A stunning vista from the Curiosity Mars rover captures changing environment

News Release from NASA's Jet Propulsion Laboratory

Images of knobbly rocks and rounded hills are delighting scientists as NASA’s Curiosity rover climbs Mount Sharp, a 5-mile-tall (8-kilometre-tall) mountain within the 96-mile-wide (154-kilometre-wide) basin of Mars’ Gale Crater. The rover’s Mast Camera, or Mastcam, highlights those features in a panorama (click on image to zoom in) captured on 3 July 2021 (the 3,167th Martian day, or sol, of the mission).
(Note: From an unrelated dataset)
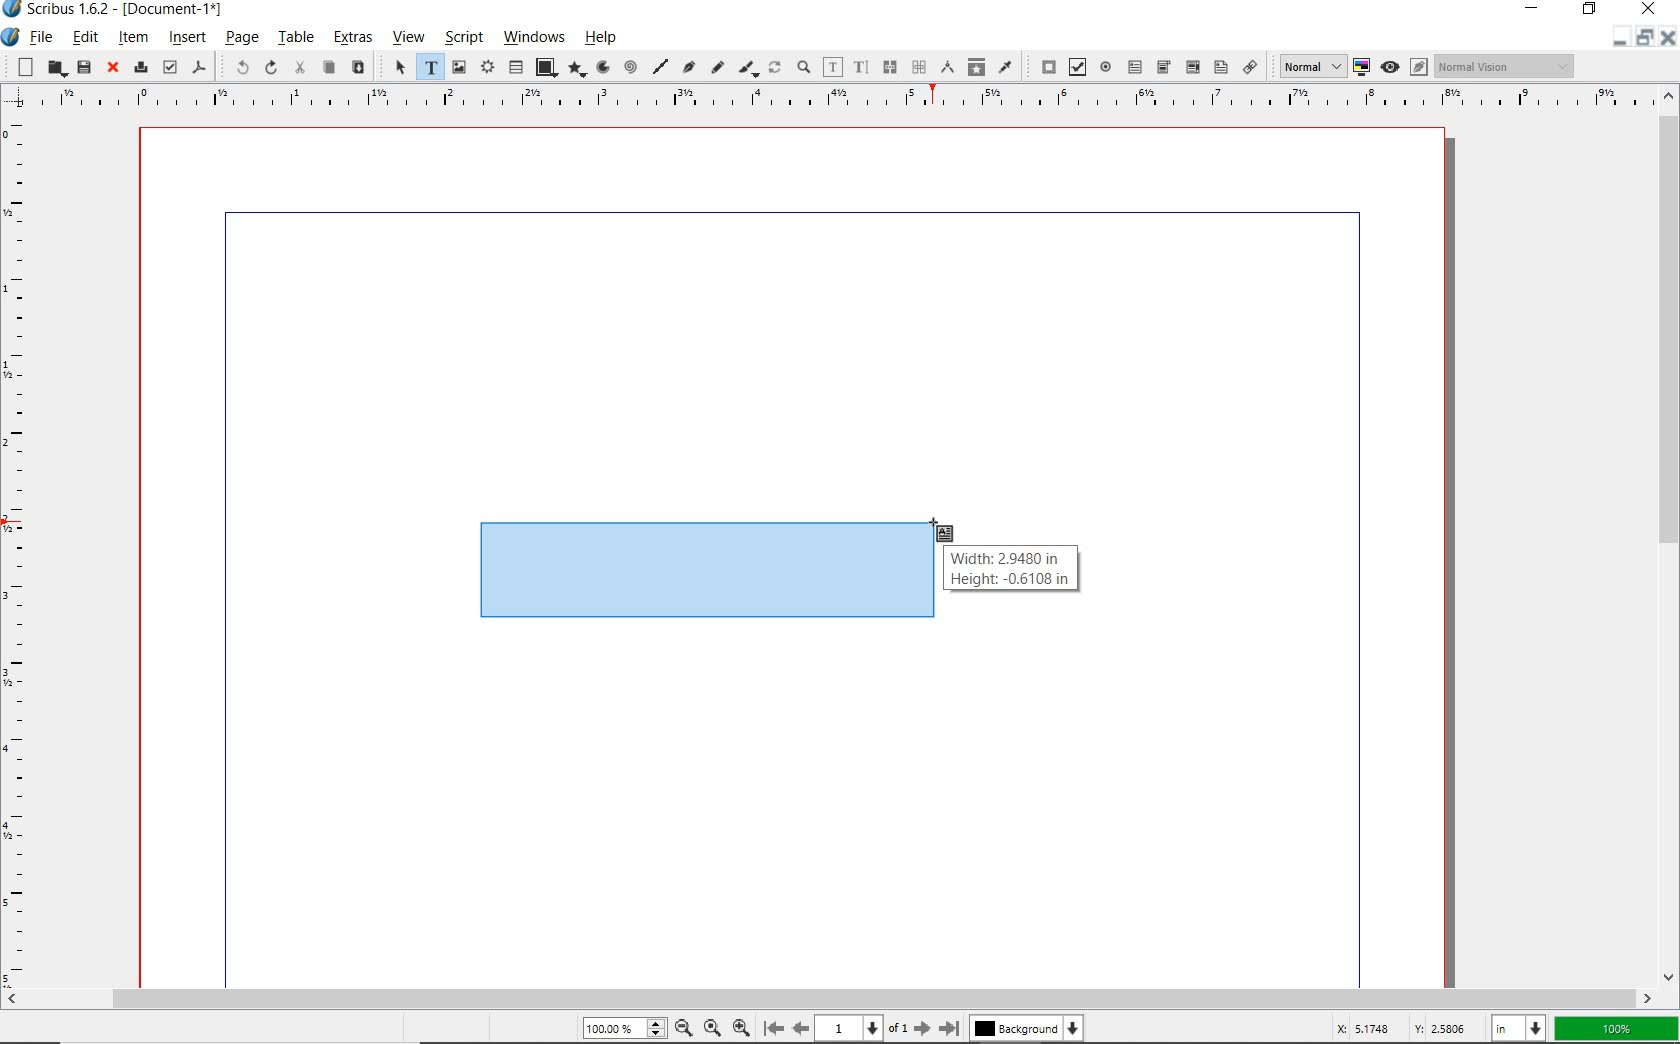 The width and height of the screenshot is (1680, 1044). Describe the element at coordinates (860, 67) in the screenshot. I see `edit text with story editor` at that location.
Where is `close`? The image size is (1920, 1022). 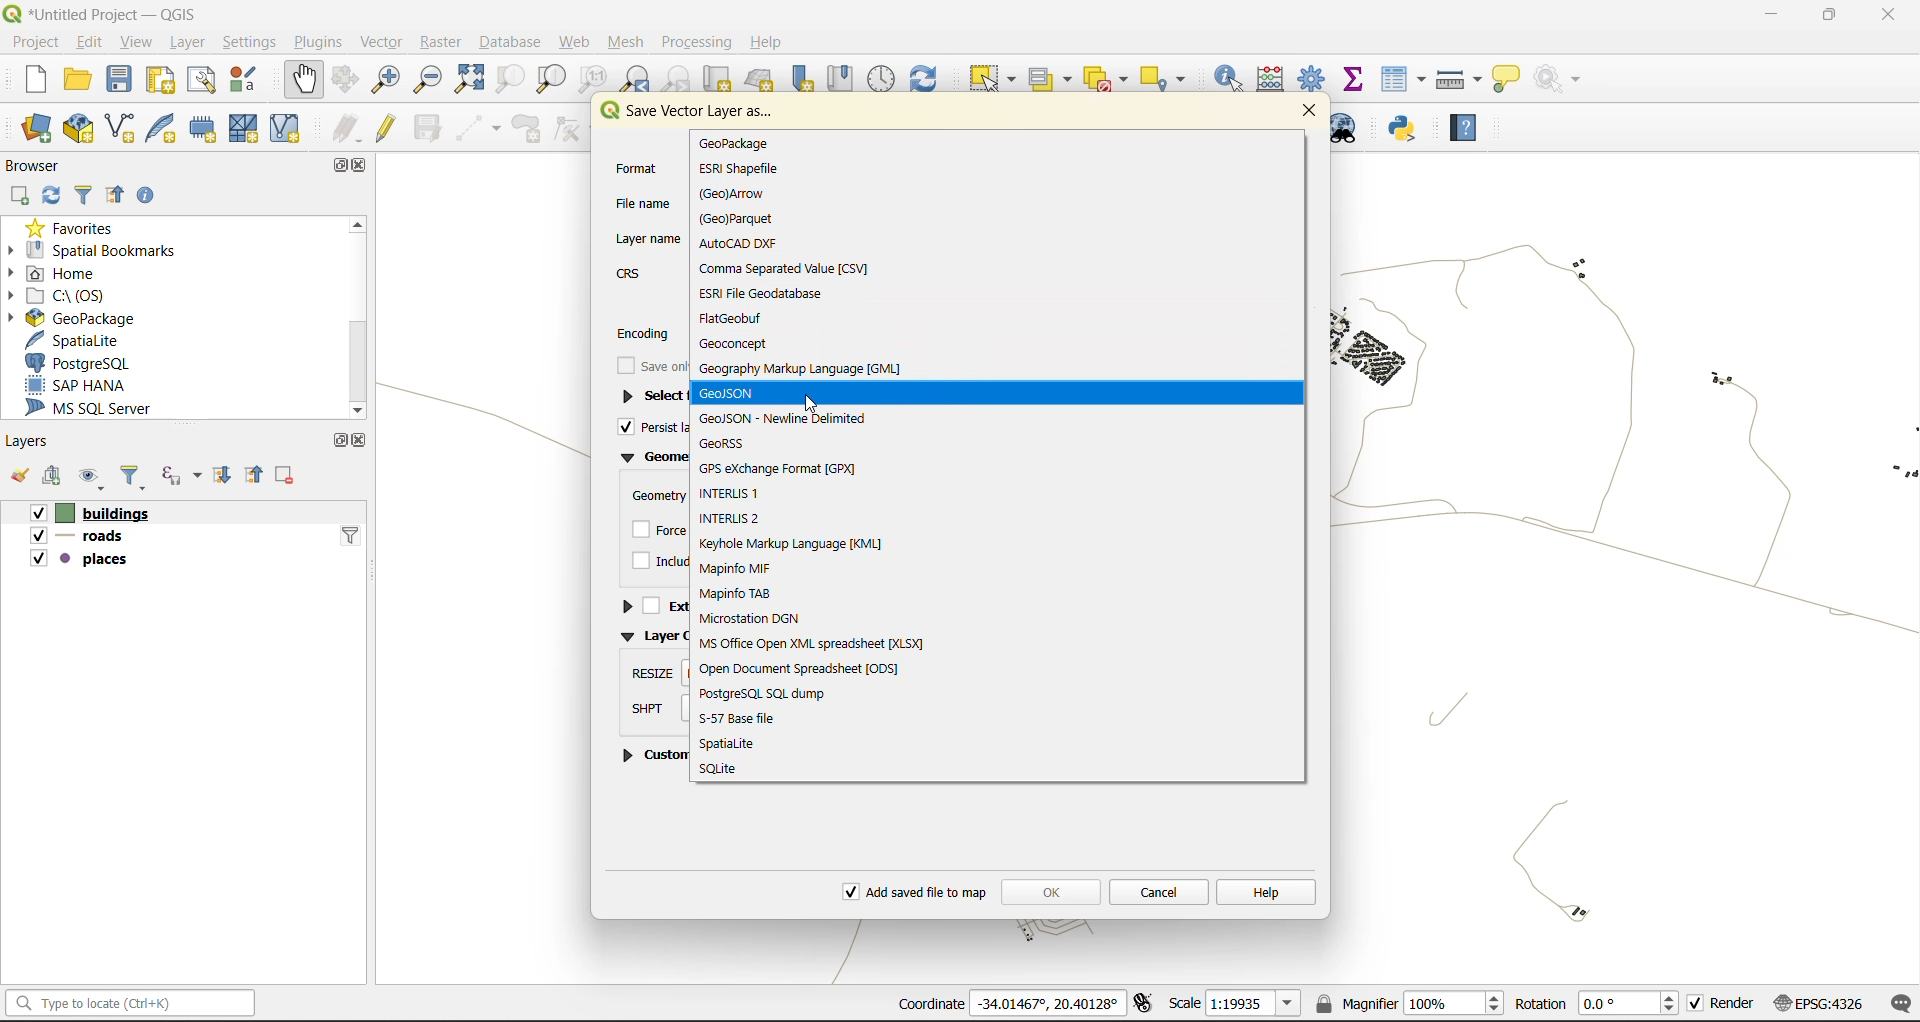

This location is particularly exciting: Spacecraft orbiting Mars show that Curiosity is now somewhere between a region enriched with clay minerals and one dominated by salty minerals called sulphates. The mountain’s layers in this area may reveal how the ancient environment within Gale Crater dried up over time. Similar changes are seen across the planet, and studying this region up close has been a major long-term goal for the mission.

“The rocks here will begin to tell us how this once-wet planet changed into the dry Mars of today, and how long habitable environments persisted even after that happened,” said Abigail Fraeman, Curiosity’s deputy project scientist, at NASA’s Jet Propulsion Laboratory in Southern California.